▸ **Reading text**:

Sunflower not-hummus
Posted: May 17, 2015 Filed under: Uncategorized | Tags: chickpeas, frugal, garlic, hummus, lemon juice, not-hummus, olives, sunflower seeds, Vegan, vegetarian 4 CommentsI wouldn’t want to risk enraging Ottolenghi by calling the creamy chickpea dip component of my lunch hummus. This has never seen a sesame seed, but it gets a good dose of seed-based oil and fibre from sunflower seeds. It’s not exactly low fat, but the fat that is in there is un-heated and unrefined (if that is important to you). Spread on crackers, topped with cucumber and red pepper slices, I’d say this does the job of filling-in for hummus quite nicely, thank you very much.
Ingredients:
- 2/3 cup hulled sunflower seeds
- 2/3 cup chickpeas
- 2/3 cup water
- Juice of 1 lemon
- 1/3 teaspoon salt
- 3 cloves of garlic (I like garlic!)
- 3 or more black or green olives, pitted (optional, but I like to add a subtle olive taste without quite so many calories as using olive oil).
Method:
Put the sunflower seeds and water into a blender and blend until they make a paste. Add the rest of the ingredients and carry on blending, pausing to stir now and then until everything is nice and smooth. Add more lemon juice/salt if necessary, or a splash more water if it’s too thick. Garnish with smoked paprika, chopped herbs, chopped olives etc.

▸ **The request**:
Reproduce the passage of the sunflower not-hummus recipe starting at "Sunflower not-hummus" and ending at "(I like garlic!)". The entries have nothing to do with this.

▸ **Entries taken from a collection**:
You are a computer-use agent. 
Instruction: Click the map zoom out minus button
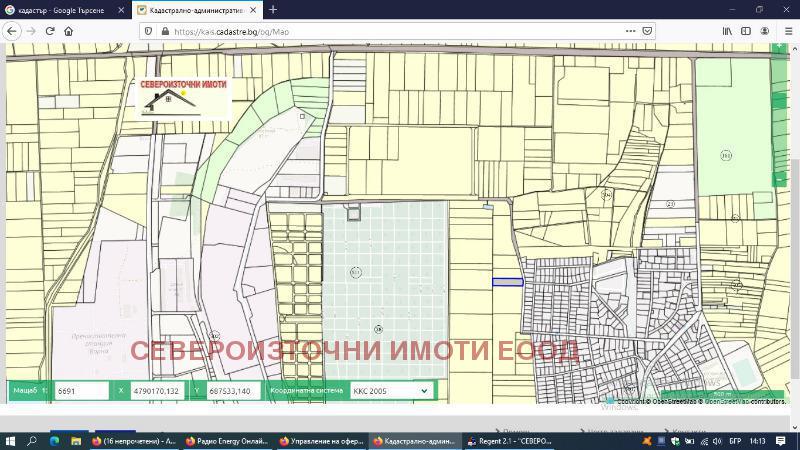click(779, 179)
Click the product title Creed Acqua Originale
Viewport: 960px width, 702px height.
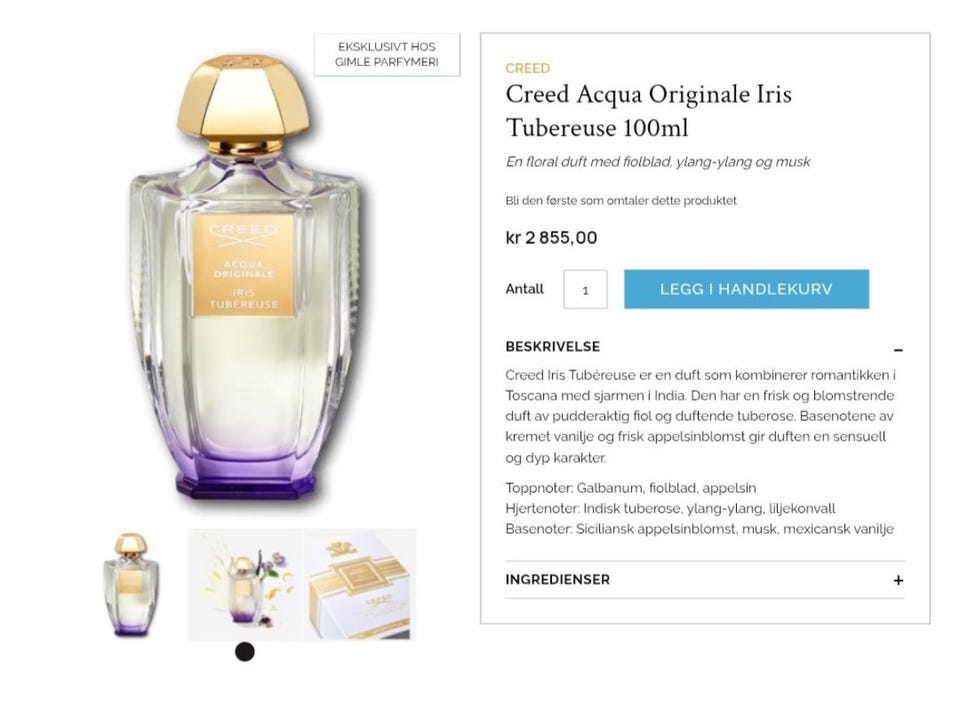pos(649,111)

▸ **Response for this exercise**:
Sunflower not-hummus
Posted: May 17, 2015 Filed under: Uncategorized | Tags: chickpeas, frugal, garlic, hummus, lemon juice, not-hummus, olives, sunflower seeds, Vegan, vegetarian 4 CommentsI wouldn’t want to risk enraging Ottolenghi by calling the creamy chickpea dip component of my lunch hummus. This has never seen a sesame seed, but it gets a good dose of seed-based oil and fibre from sunflower seeds. It’s not exactly low fat, but the fat that is in there is un-heated and unrefined (if that is important to you). Spread on crackers, topped with cucumber and red pepper slices, I’d say this does the job of filling-in for hummus quite nicely, thank you very much.
Ingredients:
- 2/3 cup hulled sunflower seeds
- 2/3 cup chickpeas
- 2/3 cup water
- Juice of 1 lemon
- 1/3 teaspoon salt
- 3 cloves of garlic (I like garlic!)